Sanktionen bei Nichteinhaltung der Mindestreservepflicht

(1) Hält ein Institut die gemäß dieser Verordnung und den damit zusammenhängenden Verordnungen oder Entscheidungen der EZB auferlegte Mindestreservepflicht nicht oder nur teilweise ein, so kann die EZB eine der folgenden Sanktionen verhängen:

a) die Zahlung von bis zu 5 Prozentpunkten über dem Spitzenrefinanzierungssatz des ESZB oder das Zweifache dieses Zinssatzes, in beiden Fällen bezogen auf den Betrag der Mindestreserveunterschreitung;

b) die Verpflichtung des betreffenden Instituts, bei der EZB oder den nationalen Zentralbanken der teilnehmenden Mitgliedstaaten unverzinsliche Einlagen von bis zum Dreifachen des Betrags der Mindestreserveunterschreitung zu halten. Die Laufzeit der Einlagen darf den Zeitraum, in dem das Institut die Mindestreservepflicht nicht einhält, nicht überschreiten.

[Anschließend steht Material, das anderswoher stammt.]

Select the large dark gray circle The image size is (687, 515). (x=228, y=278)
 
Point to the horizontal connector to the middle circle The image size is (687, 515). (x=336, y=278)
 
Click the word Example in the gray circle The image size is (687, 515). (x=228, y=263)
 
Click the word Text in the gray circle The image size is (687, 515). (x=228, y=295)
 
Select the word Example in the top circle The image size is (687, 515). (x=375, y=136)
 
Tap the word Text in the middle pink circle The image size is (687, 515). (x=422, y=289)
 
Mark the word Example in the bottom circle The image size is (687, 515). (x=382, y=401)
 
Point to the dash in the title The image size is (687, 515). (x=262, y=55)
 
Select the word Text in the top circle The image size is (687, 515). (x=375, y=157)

(2) Bei der Verhängung einer Sanktion nach Maßgabe des Artikels 7 Absatz 1 gelten die in der Verordnung (EG) des Rates über das Recht der Europäischen Zentralbank, Sanktionen zu verhängen, festgelegten Grundsätze und Verfahren mit folgenden Änderungen:

a) Die EZB unterrichtet das Institut schriftlich über die Entscheidung ihres Direktoriums.

b) Artikel 2 Absätze 1 und 3 sowie Artikel 3 Absätze 1, 2, 3 und 4 der Verordnung (EG) des Rates über das Recht der Europäischen Zentralbank, Sanktionen zu verhängen, gelten nicht, und die in Artikel 3 Absätze 5, 6 und 7 der vorstehenden Verordnung genannten Fristen werden auf 15 Tage verkürzt.

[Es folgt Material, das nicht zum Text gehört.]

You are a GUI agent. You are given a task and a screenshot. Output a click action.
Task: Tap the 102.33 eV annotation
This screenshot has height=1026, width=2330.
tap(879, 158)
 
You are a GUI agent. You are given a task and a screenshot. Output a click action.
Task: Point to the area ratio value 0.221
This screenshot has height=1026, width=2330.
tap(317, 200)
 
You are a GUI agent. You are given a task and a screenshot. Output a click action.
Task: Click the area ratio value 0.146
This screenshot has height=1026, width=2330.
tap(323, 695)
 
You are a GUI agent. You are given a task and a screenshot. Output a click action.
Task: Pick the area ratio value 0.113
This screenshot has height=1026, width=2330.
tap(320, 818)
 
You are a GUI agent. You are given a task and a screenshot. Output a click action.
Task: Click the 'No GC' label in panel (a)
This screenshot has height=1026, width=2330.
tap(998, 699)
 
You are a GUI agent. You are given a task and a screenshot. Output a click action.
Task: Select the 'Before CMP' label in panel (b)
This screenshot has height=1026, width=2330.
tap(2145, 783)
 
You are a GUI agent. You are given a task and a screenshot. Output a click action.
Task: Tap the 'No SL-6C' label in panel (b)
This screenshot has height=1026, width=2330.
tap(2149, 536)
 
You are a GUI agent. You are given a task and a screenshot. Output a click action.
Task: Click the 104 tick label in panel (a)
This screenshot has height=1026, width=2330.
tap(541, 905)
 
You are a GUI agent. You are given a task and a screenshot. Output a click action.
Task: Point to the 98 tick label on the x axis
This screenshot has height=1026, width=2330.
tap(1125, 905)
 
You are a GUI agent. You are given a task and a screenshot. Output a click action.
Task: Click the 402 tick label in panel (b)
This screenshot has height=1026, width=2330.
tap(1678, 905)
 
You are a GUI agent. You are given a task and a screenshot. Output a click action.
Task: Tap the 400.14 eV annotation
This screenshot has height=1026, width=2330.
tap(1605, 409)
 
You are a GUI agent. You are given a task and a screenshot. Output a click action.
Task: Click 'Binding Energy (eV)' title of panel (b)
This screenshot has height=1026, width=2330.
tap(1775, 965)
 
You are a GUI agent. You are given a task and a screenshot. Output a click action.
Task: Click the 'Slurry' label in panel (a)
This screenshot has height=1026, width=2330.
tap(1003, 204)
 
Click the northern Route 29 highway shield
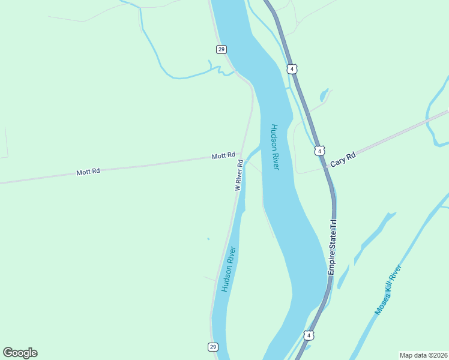(x=221, y=49)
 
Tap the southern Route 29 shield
(x=213, y=347)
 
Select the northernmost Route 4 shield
(x=292, y=68)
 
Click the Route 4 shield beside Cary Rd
(x=320, y=150)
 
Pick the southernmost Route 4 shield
(x=309, y=335)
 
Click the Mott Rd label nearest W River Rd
(x=223, y=156)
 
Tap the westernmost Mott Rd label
(x=88, y=172)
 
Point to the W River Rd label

(3) Kommt ein Institut anderen als den in vorstehendem Absatz 1 genannten Verpflichtungen aus dieser Verordnung oder aus damit zusammenhängenden Verordnungen oder Entscheidungen der EZB nicht nach, so gelten die für solche Versäumnisse in der Verordnung (EG) des Rates über das Recht der Europäischen Zentralbank, Sanktionen zu verhängen, festgelegten Sanktionen sowie die darin bestimmten Grenzen und Bedingungen, innerhalb derer bzw. unter denen solche Sanktionen verhängt werden können.

Artikel 8

Schlußbestimmungen

Diese Verordnung tritt am 1. Januar 1999 in Kraft.

Diese Verordnung ist in allen ihren Teilen verbindlich und gilt unmittelbar in jedem Mitgliedstaat.